Records drawn from a dataset
>>>>>
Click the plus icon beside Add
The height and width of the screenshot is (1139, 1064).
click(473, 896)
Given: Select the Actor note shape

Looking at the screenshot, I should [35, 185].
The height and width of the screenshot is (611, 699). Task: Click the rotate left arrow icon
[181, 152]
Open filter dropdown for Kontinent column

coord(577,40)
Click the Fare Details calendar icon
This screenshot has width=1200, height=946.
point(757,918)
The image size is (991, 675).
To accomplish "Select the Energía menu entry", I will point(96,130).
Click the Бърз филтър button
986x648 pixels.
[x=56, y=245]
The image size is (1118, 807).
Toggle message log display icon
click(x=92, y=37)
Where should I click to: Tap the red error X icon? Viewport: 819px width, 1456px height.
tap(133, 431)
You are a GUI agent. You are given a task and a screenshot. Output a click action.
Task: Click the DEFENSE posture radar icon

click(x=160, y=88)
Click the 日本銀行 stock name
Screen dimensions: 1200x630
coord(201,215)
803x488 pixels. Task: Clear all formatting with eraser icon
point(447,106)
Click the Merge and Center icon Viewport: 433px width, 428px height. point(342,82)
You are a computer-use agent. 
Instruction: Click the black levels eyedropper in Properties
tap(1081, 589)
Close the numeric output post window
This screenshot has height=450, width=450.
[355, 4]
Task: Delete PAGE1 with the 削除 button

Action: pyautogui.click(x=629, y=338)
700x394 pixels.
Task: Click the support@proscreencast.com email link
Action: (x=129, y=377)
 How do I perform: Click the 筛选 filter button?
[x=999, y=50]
<<<<<
WORK ORDER:
Once you find the line with "Given: Select the Actor note shape" in the entries above, output it and each line after it up to and including the line with "You are a computer-use agent.", and nothing else.

YOUR SOLUTION:
Given: Select the Actor note shape

Looking at the screenshot, I should [35, 185].
The height and width of the screenshot is (611, 699). Task: Click the rotate left arrow icon
[181, 152]
Open filter dropdown for Kontinent column

coord(577,40)
Click the Fare Details calendar icon
This screenshot has width=1200, height=946.
point(757,918)
The image size is (991, 675).
To accomplish "Select the Energía menu entry", I will point(96,130).
Click the Бърз филтър button
986x648 pixels.
[x=56, y=245]
The image size is (1118, 807).
Toggle message log display icon
click(x=92, y=37)
Where should I click to: Tap the red error X icon? Viewport: 819px width, 1456px height.
tap(133, 431)
You are a GUI agent. You are given a task and a screenshot. Output a click action.
Task: Click the DEFENSE posture radar icon

click(x=160, y=88)
Click the 日本銀行 stock name
Screen dimensions: 1200x630
coord(201,215)
803x488 pixels. Task: Clear all formatting with eraser icon
point(447,106)
Click the Merge and Center icon Viewport: 433px width, 428px height. point(342,82)
You are a computer-use agent. 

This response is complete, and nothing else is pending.